Authoritative chemistry resources
If you want to review the theory behind acid-base equilibria, weak bases, and titration calculations, these resources are useful starting points:
- MIT OpenCourseWare for university-level acid-base equilibrium and analytical chemistry material.
- NIST Chemistry WebBook for authoritative chemical reference data and molecular properties.
- U.S. EPA pH fundamentals for a clear overview of pH concepts and measurement basics.
Final takeaway
To calculate pH of a weak base titrated with a strong acid correctly, always begin with stoichiometry, identify the titration region, and then select the matching equilibrium model.
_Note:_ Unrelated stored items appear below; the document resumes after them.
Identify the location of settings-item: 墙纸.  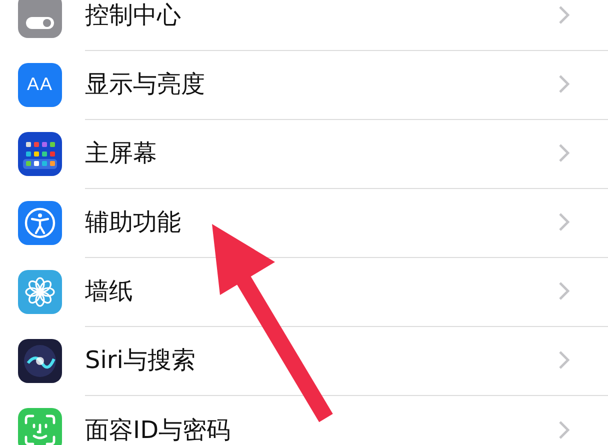
(322, 291).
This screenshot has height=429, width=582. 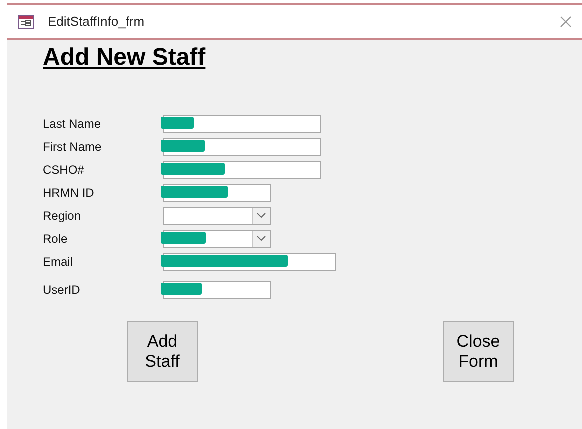 I want to click on form-heading: Add New Staff, so click(x=124, y=58).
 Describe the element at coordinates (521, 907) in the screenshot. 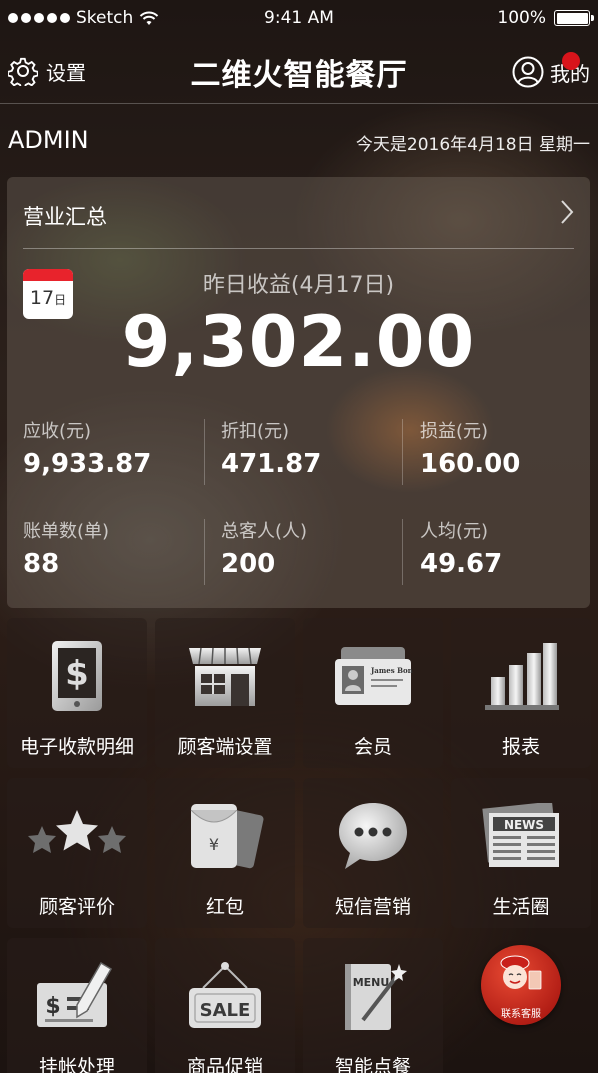

I see `tile-label: 生活圈` at that location.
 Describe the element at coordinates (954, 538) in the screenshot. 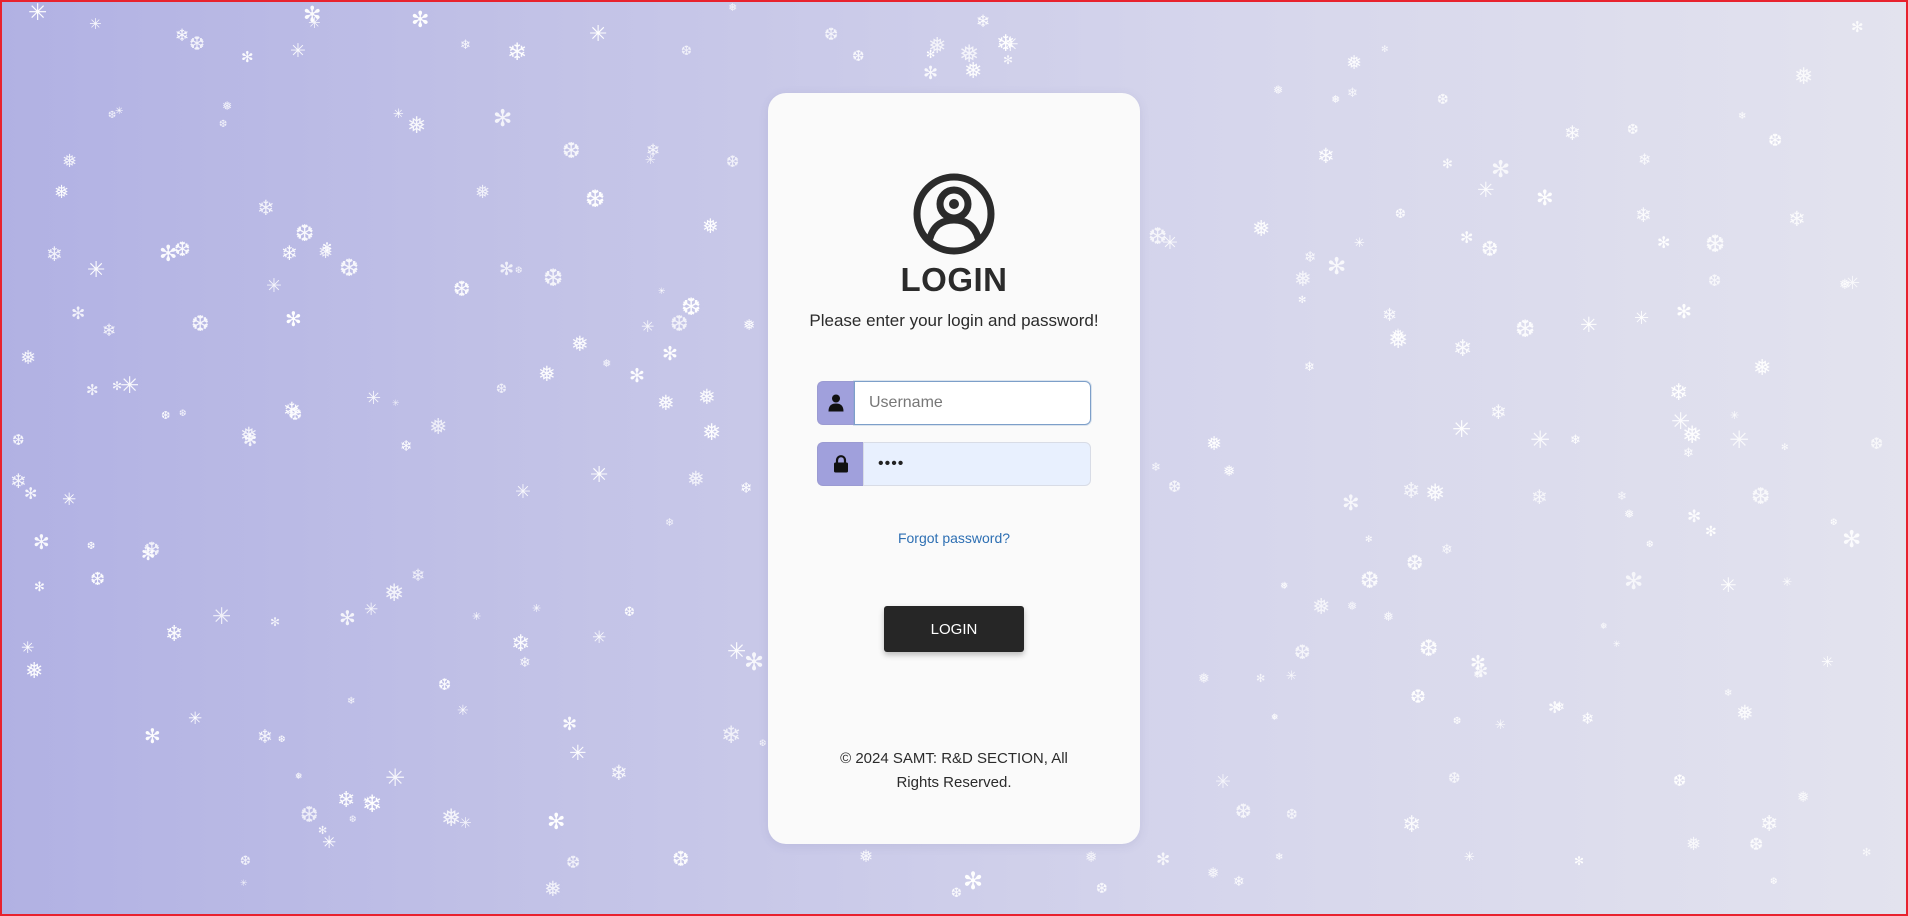

I see `forgot-password-link: Forgot password?` at that location.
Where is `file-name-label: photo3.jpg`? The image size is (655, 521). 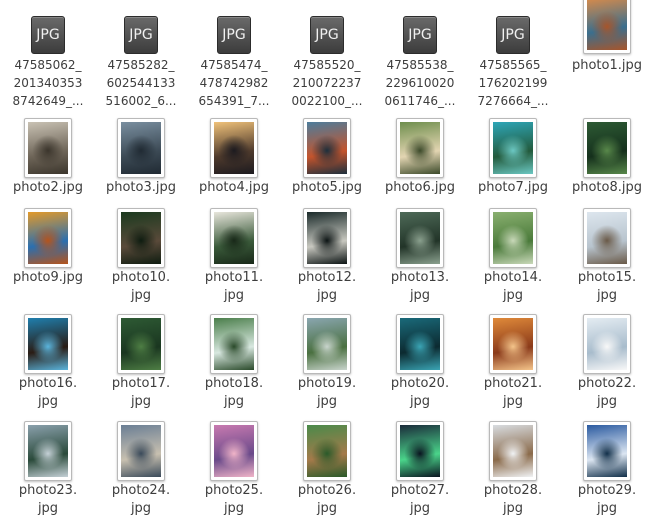 file-name-label: photo3.jpg is located at coordinates (140, 188).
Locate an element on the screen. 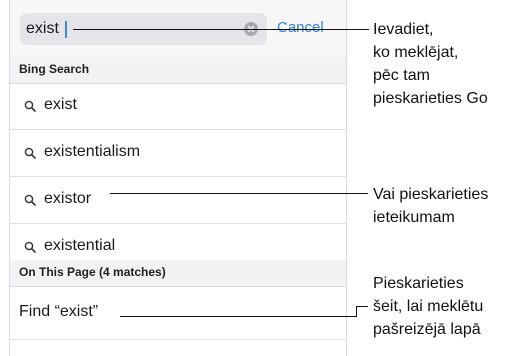 The height and width of the screenshot is (356, 520). suggestion-row: exist is located at coordinates (178, 106).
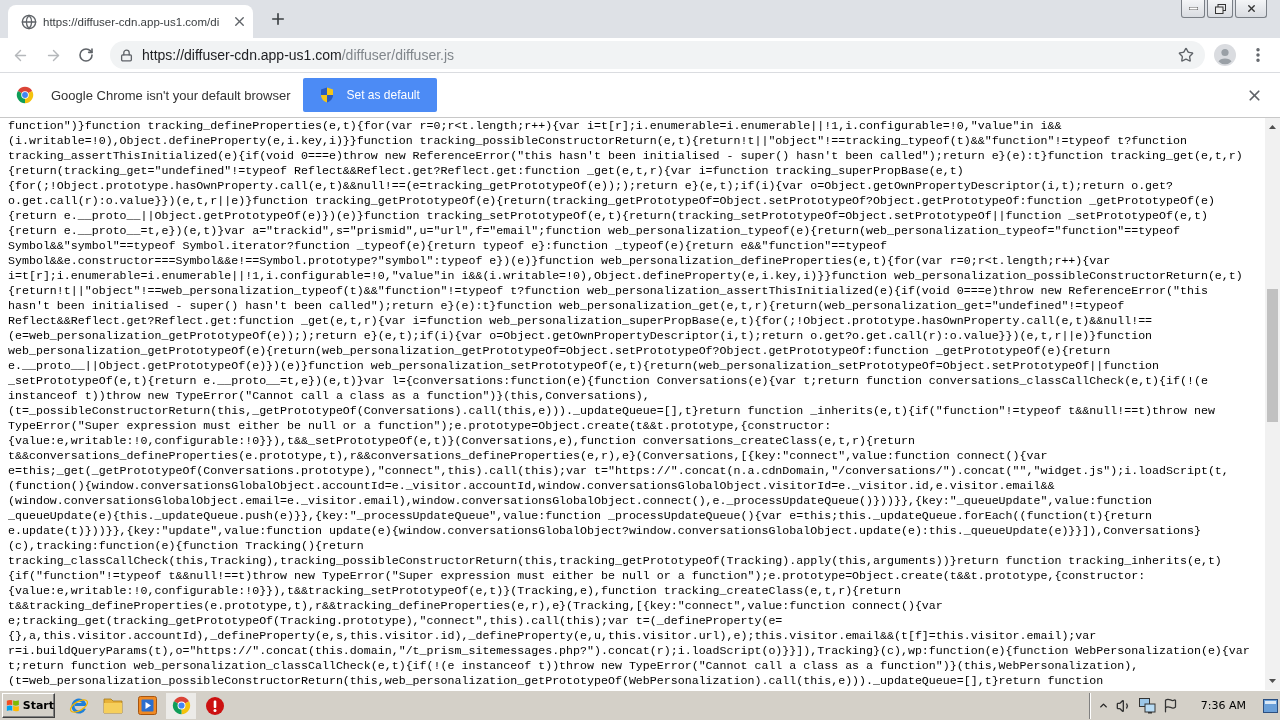  What do you see at coordinates (396, 620) in the screenshot?
I see `code-line: e;tracking_get(tracking_getPrototypeOf(Tracking.prototype),"connect",this).call(this);var t=(_defineProperty(e=` at bounding box center [396, 620].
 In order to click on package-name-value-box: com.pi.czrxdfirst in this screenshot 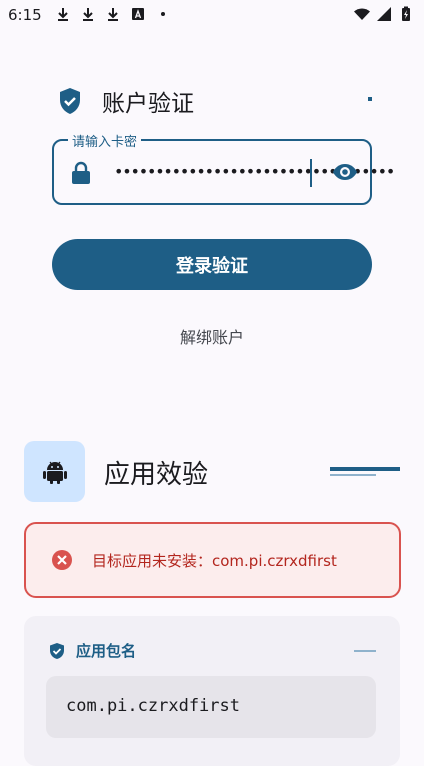, I will do `click(211, 707)`.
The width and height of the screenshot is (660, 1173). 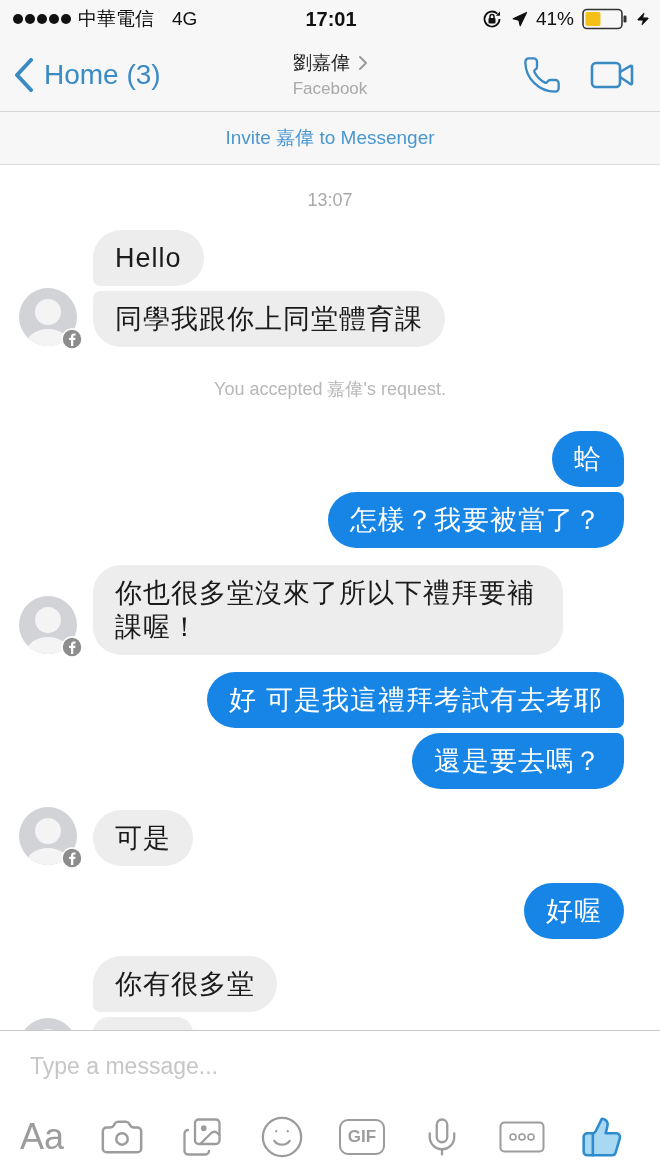 What do you see at coordinates (330, 390) in the screenshot?
I see `system-notice: You accepted 嘉偉's request.` at bounding box center [330, 390].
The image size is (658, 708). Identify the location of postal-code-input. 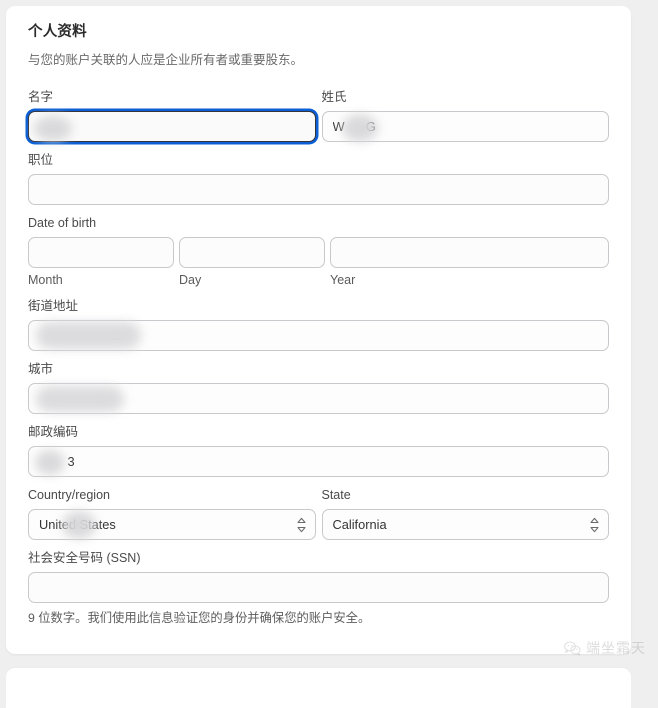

The chemistry is dynamic: weak-base hydrolysis controls the initial solution, a conjugate pair creates a buffer before equivalence, the conjugate acid controls pH at equivalence, and excess strong acid dominates after equivalence. Once you follow that sequence, these problems become systematic rather than intimidating. Use the calculator above to test different concentrations, pKb values, and acid volumes, and you will quickly build intuition for how a weak-base titration curve behaves.